Proposal made to EC for new zero emission vehicles category

European trade association LEVA-EU has further expanded upon earlier calls for a change in legislation surrounding certain types of electric bike and speed pedelecs, asking the European Commission to consider a new framework under the Zero Tailpipe Emission Vehicles (ZEVs) banner.

LEVA-EU defines a Zero Tailpipe Emission Vehicle as “a powered vehicle equipped with a motor that does not produce harmful tailpipe emissions”.

Such vehicles are currently subject to European legislation, Regulation 168/2013, which was originally designed to cover petrol engine mopeds and motorcycles, or to the Machinery Directive aimed at machines with the exclusion of vehicles.

LEVA-EU’s proposals include adding an article to Regulation 168/2013, excluding ZEVs with a maximum design speed not exceeding 50 km/h and to also exclude all ZEVs from the Machinery Directive.

As a result, this legal intervention would exclude all types of electric cycles, cargo-cycles, e-scooters, monowheels, e-hoverboards, self-balancing vehicles and any other Zero Tailpipe Emission Vehicle not yet mentioned explicitly in law today, from the current legal framework, which the trade body describes as “totally inappropriate and inaccurate.”

Instead, LEVA-EU proposes to transfer ZEVs into a new horizontal Vehicle Regulation. This European law would specify essential safety requirements, to be complemented with harmonised standards and possibly, for certain ZEV-categories, type-approval procedures. The exact shape of the legislative framework would likely be decided in consultation with the ZEV-sector, if the call for change were to be successful.

A position paper has now been submitted to the European Commission, within which a new way to regulate speed and a simple categorisation based on speed and weight only are detailed.

LEVA-EU Manager Annick Roetynck said bringing in the concept of Zero Emission Vehicles (ZEVs) would finally set them apart from vehicles such as petrol engine motorbikes and mopeds, when it comes to the lengthy, inaccurate legislation manufacturers must navigate.

She said: “The ZEV concept covers all light, electric vehicles and allows for much simpler, more accurate and future-proof rules. LEVA-EU has also submitted the paper to TRL in the framework of their ongoing study for the European Commission, into possible legislative reviews for the benefit of ZEVs. They will complete their study this month.”

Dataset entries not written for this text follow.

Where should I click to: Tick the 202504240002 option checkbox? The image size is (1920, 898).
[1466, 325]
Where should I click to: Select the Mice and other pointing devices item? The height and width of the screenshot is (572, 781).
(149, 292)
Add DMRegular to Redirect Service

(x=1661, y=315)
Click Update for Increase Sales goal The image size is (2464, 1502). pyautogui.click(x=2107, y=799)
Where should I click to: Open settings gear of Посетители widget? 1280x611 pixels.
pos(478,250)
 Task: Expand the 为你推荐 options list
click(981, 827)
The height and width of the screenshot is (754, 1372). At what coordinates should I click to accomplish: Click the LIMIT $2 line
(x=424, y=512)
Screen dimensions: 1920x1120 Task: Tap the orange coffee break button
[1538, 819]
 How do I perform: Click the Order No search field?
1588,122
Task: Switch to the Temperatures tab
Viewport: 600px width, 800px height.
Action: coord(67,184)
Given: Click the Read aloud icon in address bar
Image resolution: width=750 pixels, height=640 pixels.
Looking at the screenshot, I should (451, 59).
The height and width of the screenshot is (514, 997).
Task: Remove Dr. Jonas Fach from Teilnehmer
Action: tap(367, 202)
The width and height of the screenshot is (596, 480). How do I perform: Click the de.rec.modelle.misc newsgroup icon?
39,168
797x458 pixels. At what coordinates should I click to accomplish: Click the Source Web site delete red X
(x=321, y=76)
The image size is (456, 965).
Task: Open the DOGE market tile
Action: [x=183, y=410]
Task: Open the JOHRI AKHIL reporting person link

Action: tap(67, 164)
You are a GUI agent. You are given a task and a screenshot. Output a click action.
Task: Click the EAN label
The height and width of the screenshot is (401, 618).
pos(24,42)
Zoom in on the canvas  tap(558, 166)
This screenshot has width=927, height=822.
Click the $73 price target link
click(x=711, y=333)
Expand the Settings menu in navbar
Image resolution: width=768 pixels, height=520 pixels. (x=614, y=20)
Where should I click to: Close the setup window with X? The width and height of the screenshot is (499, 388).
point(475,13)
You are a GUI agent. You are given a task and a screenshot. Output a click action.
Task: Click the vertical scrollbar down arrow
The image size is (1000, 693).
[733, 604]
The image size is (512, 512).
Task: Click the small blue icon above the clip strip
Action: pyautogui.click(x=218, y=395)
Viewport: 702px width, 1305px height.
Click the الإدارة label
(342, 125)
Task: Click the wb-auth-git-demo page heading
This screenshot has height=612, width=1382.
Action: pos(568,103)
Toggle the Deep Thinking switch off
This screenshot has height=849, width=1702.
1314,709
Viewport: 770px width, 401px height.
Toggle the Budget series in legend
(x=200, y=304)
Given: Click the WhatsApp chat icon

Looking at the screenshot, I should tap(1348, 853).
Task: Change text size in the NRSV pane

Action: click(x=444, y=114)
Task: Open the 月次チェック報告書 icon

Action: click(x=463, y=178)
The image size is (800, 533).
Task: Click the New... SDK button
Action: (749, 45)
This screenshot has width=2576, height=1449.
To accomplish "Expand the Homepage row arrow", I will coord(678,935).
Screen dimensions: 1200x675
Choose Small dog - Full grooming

“LEVA-EU insists that speed and weight limits must be set in consultation with the ZEV sector. Because the voice of the sector is drowned out by the voice of parties who consider ZEVs an existential threat, from which they must protect their business, the Commission has not yet entered into an in-depth dialogue with the sector. LEVA-EU calls on the Commission to no longer postpone that consultation.”

Furthermore, the document calls for investment in cycle paths, safer streets, extended bike highways well suited to longer distance speed pedelec travel and a new ZEV infrastructure categorisation to show which routes are best suited to the adapted law, if successful.

Flanders in Belgium is one of few European areas that raises no objection to speed pedelec use thanks to its ‘Category P’ regulation and as such has been one of few areas to return data on their usage and future viability as a transport form. In this study, user feedback was largely positive on the electric bike’s viability as a transport solution.

Current regulations class most light electric vehicles in the same category as petrol engine mopeds and motorbikes. This law, Regulation 168/2013, leaves manufacturers forced to navigate complicated and costly procedures, and presents considerable safety issues for riders.

LEVA-EU’s proposal for new legislation is based on kinetic energy, stating it believes that vehicles with the same kinetic energy must be subject to similar rules.

As an example, a pedal assisted bike 25 km/h – 250W develops exactly the same kinetic energy as that same vehicle with, for instance, 300W. However, the first is excluded from type-approval, comes under the Machinery Directive and has the same status as a conventional bicycle in all EU member states. The 300W edition is an L1e-A, needs type-approval and does not have a clear status in most member states. The first one is selling by the millions, the second one is virtually non-existing.

LEVA-EU also proposes some fundamental changes to the terms of use for ZEVs, including that speed limits by design must no longer be used to regulate traffic. Just as is the case for all other vehicles (except conventional mopeds), traffic speed must be regulated by local speed limitations decided by traffic management authorities.

The paper also urges the Commission to take an initiative aimed at organising consultation between member states on terms of use for ZEVs. Roetynck adds: “This will definitely contribute to raising awareness of member states on ZEVs as well as to exchanging best practice. That will, in turn speed up the adaptation of traffic rules and road infrastructure to ZEVs and allow them to realise their full potential, thus making a huge contribution to the objectives of the Green Deal.”